Death at Dawn - Caro Peacock [56]
‘I’ve already said so. But how am I to get it to the post?’
Though Celia was not to know it, I’d been giving the question some thought on my own behalf. With the amount of work demanded from a governess, I couldn’t see how I was to find the time to get to the Silver Horseshoe, let alone make regular reports to Mr Blackstone.
‘There surely must be a way,’ she said.
I let her see that I was thinking hard.
‘There must be some livery stables near here, with carriages that meet the mail coaches,’ I said. ‘If I could take your letter to one of those …’
‘Yes. Oh, Miss Lock, how very clever of you. Could you do that?’
Her eyes were shining. She took hold of my hand again.
‘I think so, yes. I’ve heard somebody talking about a place called the Silver Horseshoe, on the west side of the heath.’
‘Yes. We pass it in the carriage sometimes. I think they keep race horses there as well as livery.’
‘Is it far away?’
‘About two miles, I think.’
‘If I were to walk there, in the very early morning, say, do you suppose anybody would notice me?’
‘You must not be noticed. You simply must not be noticed.’
Which was hardly an answer to my question. She turned her head suddenly.
‘What was that?’
A chesty cough came from the far side of the beech hedge. A bent old gardener in a smock limped through the arch into the garden, trug over his arm.
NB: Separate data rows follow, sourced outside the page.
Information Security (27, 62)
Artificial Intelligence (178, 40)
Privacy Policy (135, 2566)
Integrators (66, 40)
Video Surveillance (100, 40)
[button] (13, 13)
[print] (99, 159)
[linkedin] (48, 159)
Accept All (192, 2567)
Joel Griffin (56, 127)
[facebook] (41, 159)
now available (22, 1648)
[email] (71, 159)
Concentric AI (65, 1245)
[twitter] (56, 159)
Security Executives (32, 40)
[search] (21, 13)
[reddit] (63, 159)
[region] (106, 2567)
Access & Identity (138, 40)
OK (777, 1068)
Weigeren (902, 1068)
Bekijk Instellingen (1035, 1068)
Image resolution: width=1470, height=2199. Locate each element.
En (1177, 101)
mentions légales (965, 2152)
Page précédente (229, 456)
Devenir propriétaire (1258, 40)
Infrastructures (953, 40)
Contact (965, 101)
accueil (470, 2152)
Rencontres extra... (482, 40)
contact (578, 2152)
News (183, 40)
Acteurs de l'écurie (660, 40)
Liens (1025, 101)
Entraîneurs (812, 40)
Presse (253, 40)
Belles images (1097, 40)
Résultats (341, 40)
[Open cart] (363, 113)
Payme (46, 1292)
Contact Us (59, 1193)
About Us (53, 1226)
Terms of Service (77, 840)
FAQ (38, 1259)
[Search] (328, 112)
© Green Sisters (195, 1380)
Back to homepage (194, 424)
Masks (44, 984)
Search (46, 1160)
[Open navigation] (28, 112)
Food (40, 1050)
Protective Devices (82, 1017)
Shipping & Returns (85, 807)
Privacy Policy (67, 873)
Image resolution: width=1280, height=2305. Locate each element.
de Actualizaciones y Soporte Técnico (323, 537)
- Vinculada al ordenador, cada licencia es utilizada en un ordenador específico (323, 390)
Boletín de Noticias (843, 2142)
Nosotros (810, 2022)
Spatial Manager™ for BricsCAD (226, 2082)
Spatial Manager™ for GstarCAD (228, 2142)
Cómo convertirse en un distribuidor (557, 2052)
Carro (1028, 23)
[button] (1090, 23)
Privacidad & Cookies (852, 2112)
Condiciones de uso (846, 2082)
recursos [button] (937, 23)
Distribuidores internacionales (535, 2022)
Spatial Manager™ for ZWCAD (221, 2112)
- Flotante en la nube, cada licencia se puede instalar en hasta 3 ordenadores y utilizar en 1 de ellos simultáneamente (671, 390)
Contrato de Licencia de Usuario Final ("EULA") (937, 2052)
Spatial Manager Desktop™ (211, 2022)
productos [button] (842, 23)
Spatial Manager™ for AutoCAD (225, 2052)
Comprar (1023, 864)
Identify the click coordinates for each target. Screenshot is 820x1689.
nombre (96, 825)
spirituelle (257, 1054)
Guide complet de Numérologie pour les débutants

He didn’t glance in our direction and moved on slowly to a bed of delphiniums.
‘I must go,’ she said. ‘We must not be seen alone together.’
‘You surely don’t take him for a spy?’
I kept a firm hold of her hand.
‘It was strange, wasn’t it, meeting in Calais like that?’ I said.
She nodded, but her hand was tense and her eyes were on the old man.
‘Yes.’
‘What were you and your stepfather doing in Calais?’
With an effort, she brought her attention back to me.
‘He had business in Paris. He wanted me to go with him.’
‘Does he often travel abroad?’
‘Not very often, no.’
‘I suppose you stayed several days in Calais?’
‘Not even a day. He’d worked himself into such a fume about getting home, we hardly had time to sleep. It was nearly two o’clock on Tuesday morning before we got to Calais and we were on the packet out by Tuesday afternoon.’
She said it so naturally, with half her mind still on the old gardener, that it sounded like the truth. My father’s body was brought to the morgue in Calais early on Saturday morning. So if she was right, by the time the Mandevilles arrived there, he was nearly three days dead. And yet a memory came to me of the foyer of the Calais hotel, and her stepfather disputing a bill several pages long.
‘You’d built up a very long hotel bill in a few hours,’ I said.
She blinked, as if she didn’t understand what I meant at first.
‘Oh, that was mostly Stephen’s. He was there waiting for us. My stepfather frets if he thinks Stephen’s being extravagant.’
She let go of my hand and stood up. The stable clock was striking.
‘What time is that?’
‘Seven,’ I said.
‘Fanny will wonder what’s become of me. I shall say I couldn’t sleep. Lord knows, that’s true enough. I’ll make some excuse to come to the schoolroom and give you the letter.’
She took a step or two then turned round.
‘I can trust you, can’t I?’
‘Yes.’
Then she was gone through the gap in the beech hedge, a few white rose petals fluttering after her. The old gardener went on cutting delphiniums, not noticing anything.
I went through the back courtyard and the backstairs route to my room in the attic. From there, I hurried down to the schoolroom as if I’d just got up. Betty had the three children round the table, choosing pictures to paste into their scrapbooks.
‘Say good morning to Miss Lock.’
They chorused it obediently.
‘It’s such a lovely morning, I thought we might all have a walk on the terrace before breakfast,’ Betty said.
So we went on to the terrace through a side door and the children played hide and seek among the marble statues.
‘I let them run wild when there’s nobody about,’ Betty said. ‘They’re not bad children, considering.’